ЗАДАНИЯ:
a) Кто, согласно отрывку, сидел в каюте вместе с командиром корабля?
b) Перепечатайте из отрывка без изменений фрагмент, начиная со слов «День прошёл как-то» и заканчивая словами «к вечернему докладу.».

ОТРЫВОК ТЕКСТА:
_____
Боль утраты

Александр Финогеев
Боевая служба шла своим чередом и ещё не успела надоесть. Всего только месяц, как мы вышли из Севастополя, и два - как я вышел из отпуска.

Наступил День Военно-Морского флота.

Средиземное море было слегка горбато, но командир Средиземноморской эскадры обошёл на катере все стоящие в точках корабли, поздоровался с выстроенными по этому случаю экипажами и поздравил их с праздником.

Праздничного настроения не чувствовалось. Хотелось куда-то уединиться, и я сел в кают-кампании, где днём всегда пустынно.

Решил перечитать «Войну и мир» Л.Н. Толстого. Но что-то не читалось.

Зашёл командир. Я поднялся.

- Ты что, доктор, здесь сидишь?

- Да вот, товарищ командир, решил почитать. Здесь никто не мешает.

- У тебя всё в порядке?

- Всё нормально, товарищ командир,- сказал я, пожав плечами.

День прошёл как-то бесцветно. Ко мне, что было не естественно, никто не приходил и все как бы избегали встречи со мной. Да и меня, собственно, ни к кому не тянуло.

Наступило утро. Всё как всегда. Малая приборка, завтрак, подъём флага.  Я  собираюсь  на  политзанятия.  И  вдруг  по  кораблю    раздаётся команда: «Начальнику медицинской службы прибыть в каюту командира корабля». А я что-то должен был ему представить, какой-то документ, но его не сделал. Иду я по трапу, лихорадочно придумывая правдоподобную версию, почему я его не сделал и клятвенные обещания, что сегодня всё представлю к вечернему докладу.

Постучавшись и спросив «добро», вхожу в каюту командира корабля.

- Заходи, Александр Витальевич.

С ним в каюте сидит замполит Мохорт Александр Михайлович.

- Товарищ командир! Капитан Финогеев по вашему приказанию прибыл.

- Читай, Александр Витальевич, - зам протягивает лист радиограммы.

«Дорогой Сашенька! Умерла наша мамочка. Крепись. Целую     тебя.
Галя.»

Я никогда в жизни так не плакал. Из моих глаз ручьями текли слёзы. Просто физиологически невозможно себе представить, что у человека они могут вырабатываться в таком количестве. Я ничего не видел, ничего не соображал.
_____
ДАННЫЕ:
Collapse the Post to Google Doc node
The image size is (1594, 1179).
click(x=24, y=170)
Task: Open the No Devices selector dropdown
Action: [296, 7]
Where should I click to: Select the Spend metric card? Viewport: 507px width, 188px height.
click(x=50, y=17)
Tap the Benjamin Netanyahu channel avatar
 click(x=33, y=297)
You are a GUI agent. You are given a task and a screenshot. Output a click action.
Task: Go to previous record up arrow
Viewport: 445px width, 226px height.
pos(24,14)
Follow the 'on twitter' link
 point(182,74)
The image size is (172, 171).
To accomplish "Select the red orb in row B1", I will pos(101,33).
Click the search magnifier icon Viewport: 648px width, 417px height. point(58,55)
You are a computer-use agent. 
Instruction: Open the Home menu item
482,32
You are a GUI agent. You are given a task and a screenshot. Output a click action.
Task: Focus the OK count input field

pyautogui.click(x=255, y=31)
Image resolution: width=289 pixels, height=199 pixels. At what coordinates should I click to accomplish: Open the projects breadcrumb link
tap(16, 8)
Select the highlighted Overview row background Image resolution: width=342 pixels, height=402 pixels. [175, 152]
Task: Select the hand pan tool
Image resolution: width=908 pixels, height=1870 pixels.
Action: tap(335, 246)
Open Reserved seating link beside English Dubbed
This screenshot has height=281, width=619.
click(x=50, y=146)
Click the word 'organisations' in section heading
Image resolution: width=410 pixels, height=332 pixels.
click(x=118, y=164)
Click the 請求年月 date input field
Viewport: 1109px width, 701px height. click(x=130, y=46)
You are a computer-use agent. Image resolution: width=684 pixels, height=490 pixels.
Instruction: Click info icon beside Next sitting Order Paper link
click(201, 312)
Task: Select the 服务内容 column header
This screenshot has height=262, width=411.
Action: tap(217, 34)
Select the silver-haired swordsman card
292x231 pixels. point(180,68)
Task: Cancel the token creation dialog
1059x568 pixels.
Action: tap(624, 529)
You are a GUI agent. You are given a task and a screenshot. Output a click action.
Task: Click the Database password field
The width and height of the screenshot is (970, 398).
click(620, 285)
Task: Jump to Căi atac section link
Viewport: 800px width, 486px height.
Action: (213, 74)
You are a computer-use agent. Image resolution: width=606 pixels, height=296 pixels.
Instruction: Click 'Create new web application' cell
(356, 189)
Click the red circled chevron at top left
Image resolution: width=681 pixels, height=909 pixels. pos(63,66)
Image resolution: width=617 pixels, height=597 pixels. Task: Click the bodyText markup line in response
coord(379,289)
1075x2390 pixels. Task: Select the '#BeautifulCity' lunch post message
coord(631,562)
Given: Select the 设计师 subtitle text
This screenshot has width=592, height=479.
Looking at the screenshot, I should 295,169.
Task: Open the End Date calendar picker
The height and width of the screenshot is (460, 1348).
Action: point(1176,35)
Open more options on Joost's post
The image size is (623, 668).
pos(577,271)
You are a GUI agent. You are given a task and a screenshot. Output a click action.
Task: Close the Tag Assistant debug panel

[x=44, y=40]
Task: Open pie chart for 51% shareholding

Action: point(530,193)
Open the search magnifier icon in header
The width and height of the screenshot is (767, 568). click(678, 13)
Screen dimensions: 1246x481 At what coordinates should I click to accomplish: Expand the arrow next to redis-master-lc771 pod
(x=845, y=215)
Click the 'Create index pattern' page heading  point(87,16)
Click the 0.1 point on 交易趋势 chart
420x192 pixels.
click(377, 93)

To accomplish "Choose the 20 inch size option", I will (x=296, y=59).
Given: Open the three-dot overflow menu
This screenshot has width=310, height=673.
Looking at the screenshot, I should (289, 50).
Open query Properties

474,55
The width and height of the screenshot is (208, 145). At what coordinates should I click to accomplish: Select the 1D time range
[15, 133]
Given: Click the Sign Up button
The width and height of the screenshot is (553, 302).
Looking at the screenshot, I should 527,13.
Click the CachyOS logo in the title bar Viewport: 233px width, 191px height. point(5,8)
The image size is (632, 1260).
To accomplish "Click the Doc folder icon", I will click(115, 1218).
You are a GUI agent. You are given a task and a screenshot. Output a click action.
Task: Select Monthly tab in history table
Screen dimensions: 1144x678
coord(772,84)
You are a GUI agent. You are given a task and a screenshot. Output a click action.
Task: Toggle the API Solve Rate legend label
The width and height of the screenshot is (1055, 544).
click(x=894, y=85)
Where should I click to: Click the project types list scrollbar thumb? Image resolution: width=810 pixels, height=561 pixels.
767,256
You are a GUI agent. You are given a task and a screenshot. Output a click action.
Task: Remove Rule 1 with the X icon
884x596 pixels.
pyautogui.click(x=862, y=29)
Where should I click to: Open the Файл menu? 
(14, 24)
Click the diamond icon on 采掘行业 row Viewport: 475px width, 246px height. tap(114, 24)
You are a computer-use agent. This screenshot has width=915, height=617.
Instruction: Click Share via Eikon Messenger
_____
ОТВЕТЫ ПО ПОРЯДКУ:
a) Замполит Мохорт Александр Михайлович.

b)
День прошёл как-то бесцветно. Ко мне, что было не естественно, никто не приходил и все как бы избегали встречи со мной. Да и меня, собственно, ни к кому не тянуло.

Наступило утро. Всё как всегда. Малая приборка, завтрак, подъём флага.  Я  собираюсь  на  политзанятия.  И  вдруг  по  кораблю    раздаётся команда: «Начальнику медицинской службы прибыть в каюту командира корабля». А я что-то должен был ему представить, какой-то документ, но его не сделал. Иду я по трапу, лихорадочно придумывая правдоподобную версию, почему я его не сделал и клятвенные обещания, что сегодня всё представлю к вечернему докладу.